In some accents, syllabification may interact with rhoticity and result in homophones for which non-rhotic accents have centering diphthongs. Possibilities include Korea–career, Shi'a–sheer, and Maia–mire, and skua may be identical with the second syllable of obscure.

Homophonous pairs
| /ə/ | /ər/ | IPA | Notes |
| area | airier | ˈɛəriə |  |
| cheetah | cheater | ˈtʃiːtə |  |
| coda | coder | ˈkoʊdə |  |
| coma | comber | ˈkoʊmə |  |
| custody | custardy | ˈkʌstədi |  |
| Ghana | garner | ˈɡɑːnə |  |
| feta | fetter | ˈfɛtə |  |
| formally | formerly | ˈfɔːməli |  |
| karma | calmer | ˈkɑːmə |  |
| Lima | lemur | ˈliːmə |  |
| Luna | lunar | ˈl(j)uːnə |  |
| manna | manner, manor | ˈmænə |  |
| mynah | miner, minor | ˈmaɪnə |  |
| panda | pander | ˈpændə |  |
| parka | Parker | ˈpɑːkə |
| pita | Peter | ˈpiːtə | "Pita" may also be pronounced /ˈpɪtə/ and therefore not merged. |
| rota | rotor | ˈroʊtə |  |
| schema | schemer | ˈskiːmə |  |
| taiga | tiger | ˈtaɪɡə |  |
| terra | terror | ˈtɛrə |  |
| tuba | tuber | ˈt(j)uːbə |  |
| tuna | tuner | ˈt(j)uːnə |  |
| Vespa | vesper | ˈvɛspə |  |
| Wanda | wander | ˈwɒndə |  |
| Wicca | wicker | ˈwɪkə |  |

==== Polysyllabic morpheme-final /ɪd/-/əd/-/ərd/ merger ====
A merger of words like batted and battered is present in non-rhotic accents which have undergone the weak vowel merger. Such accents include Australian, New Zealand, most South African and some non-rhotic English (e.g. Norfolk, Sheffield) speech. The third edition of Longman Pronunciation Dictionary lists //əd// (and //əz// mentioned below) as possible (though less common than //ɪd// and //ɪz//) British pronunciations, which means that the merger is an option even in RP.

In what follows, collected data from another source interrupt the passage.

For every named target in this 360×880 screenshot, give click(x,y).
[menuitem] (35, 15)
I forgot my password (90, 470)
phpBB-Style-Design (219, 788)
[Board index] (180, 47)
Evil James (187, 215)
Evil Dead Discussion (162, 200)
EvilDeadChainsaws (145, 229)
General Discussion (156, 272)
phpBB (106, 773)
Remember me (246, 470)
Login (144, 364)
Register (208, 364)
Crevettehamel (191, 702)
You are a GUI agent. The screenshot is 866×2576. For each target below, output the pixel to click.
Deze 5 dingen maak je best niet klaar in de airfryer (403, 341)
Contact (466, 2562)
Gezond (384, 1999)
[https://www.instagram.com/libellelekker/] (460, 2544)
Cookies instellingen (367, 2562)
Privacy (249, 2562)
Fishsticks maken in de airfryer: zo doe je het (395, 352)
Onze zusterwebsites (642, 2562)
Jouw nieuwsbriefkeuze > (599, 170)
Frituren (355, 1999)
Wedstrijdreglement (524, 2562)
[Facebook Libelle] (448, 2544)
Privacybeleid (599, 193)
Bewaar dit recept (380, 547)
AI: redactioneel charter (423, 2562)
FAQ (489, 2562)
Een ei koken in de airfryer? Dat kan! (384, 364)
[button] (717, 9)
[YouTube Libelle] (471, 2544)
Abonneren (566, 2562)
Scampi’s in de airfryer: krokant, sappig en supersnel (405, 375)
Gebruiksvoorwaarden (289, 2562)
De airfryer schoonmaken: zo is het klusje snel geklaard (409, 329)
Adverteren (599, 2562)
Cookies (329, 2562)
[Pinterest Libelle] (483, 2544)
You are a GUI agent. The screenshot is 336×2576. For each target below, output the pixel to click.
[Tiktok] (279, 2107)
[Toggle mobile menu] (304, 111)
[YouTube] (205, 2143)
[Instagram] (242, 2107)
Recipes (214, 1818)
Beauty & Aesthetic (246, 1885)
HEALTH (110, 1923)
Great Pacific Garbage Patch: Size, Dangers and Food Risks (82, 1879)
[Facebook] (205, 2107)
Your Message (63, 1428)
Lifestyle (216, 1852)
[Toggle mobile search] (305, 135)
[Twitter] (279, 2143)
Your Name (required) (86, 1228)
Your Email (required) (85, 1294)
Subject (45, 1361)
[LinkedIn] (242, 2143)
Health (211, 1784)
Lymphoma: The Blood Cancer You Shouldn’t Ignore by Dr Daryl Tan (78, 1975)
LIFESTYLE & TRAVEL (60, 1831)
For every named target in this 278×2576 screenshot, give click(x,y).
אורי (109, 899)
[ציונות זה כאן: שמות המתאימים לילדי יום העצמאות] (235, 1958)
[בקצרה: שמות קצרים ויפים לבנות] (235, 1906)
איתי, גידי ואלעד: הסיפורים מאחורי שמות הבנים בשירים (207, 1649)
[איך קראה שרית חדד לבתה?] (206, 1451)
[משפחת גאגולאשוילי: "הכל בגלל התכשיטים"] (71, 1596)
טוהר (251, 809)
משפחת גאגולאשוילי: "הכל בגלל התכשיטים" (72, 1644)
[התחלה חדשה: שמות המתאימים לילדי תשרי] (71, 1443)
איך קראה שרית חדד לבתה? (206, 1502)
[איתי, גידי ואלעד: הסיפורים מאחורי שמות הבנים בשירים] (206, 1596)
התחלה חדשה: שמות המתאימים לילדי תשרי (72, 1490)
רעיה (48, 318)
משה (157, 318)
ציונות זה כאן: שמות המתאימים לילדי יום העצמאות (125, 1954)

A large number of homophonous pairs involve the syllabic -es and agentive -ers suffixes, such as merges-mergers and bleaches-bleachers. Because they are so numerous, they are excluded from the list of homophonous pairs below.

Homophonous pairs
| /ɪ̈/ | /ər/ | IPA | Notes |
|---|---|---|---|
| batted | battered | ˈbætəd |  |
| betted | bettered | ˈbɛtəd |  |
| busted | bustard | ˈbʌstəd |  |
| butches | butchers | ˈbʊtʃəz |  |
| butted | buttered | ˈbʌtəd |  |
| charted | chartered | ˈtʃɑːtəd |  |
| chatted | chattered | ˈtʃætəd |  |
| founded | foundered | ˈfaʊndəd |  |
| humid | humo(u)red | ˈhjuːməd |  |
| matted | mattered | ˈmætəd |  |
| patted | pattered | ˈpætəd |  |
| pitches | pitchers | ˈpɪtʃəz |  |
| scatted | scattered | ˈskætəd |  |
| splendid | splendo(u)red | ˈsplɛndəd |  |
| tended | tendered | ˈtɛndəd |  |

==== Polysyllabic morpheme-final /oʊ/-/ə/-/ər/ merger ====
A conditioned merger of EME //oː// and //ou// with //ə// and //ər// is similar to the weak vowel merger, and like it occurs only in unstressed positions and only in certain words. In Cockney, the merged vowel is usually , so that fellow is homophonous with feller and fella as /[ˈfelɐ]/ (phonemically //ˈfɛlə//); thus, words like yellow, marrow, potato, follow, etc. take a similar path. The mid occurs in other non-rhotic accents, such as some older Southern American English. An r-colored //ər// occurs instead in rhotic accents, for instance in parts of the west of England and in some deep Southern American English, like Appalachian English, preserving the Middle English phonotactic constraint against final //ə//: /[ˈjɛlɚ]/. In other words, in traditional Appalachian dialect, the final //ə// (as in data and sofa) is distinctly r-colored, thus yielding the same merger as in Cockney but with a distinct phonetic output. Both phenomena are restricted to the broadest varieties of English.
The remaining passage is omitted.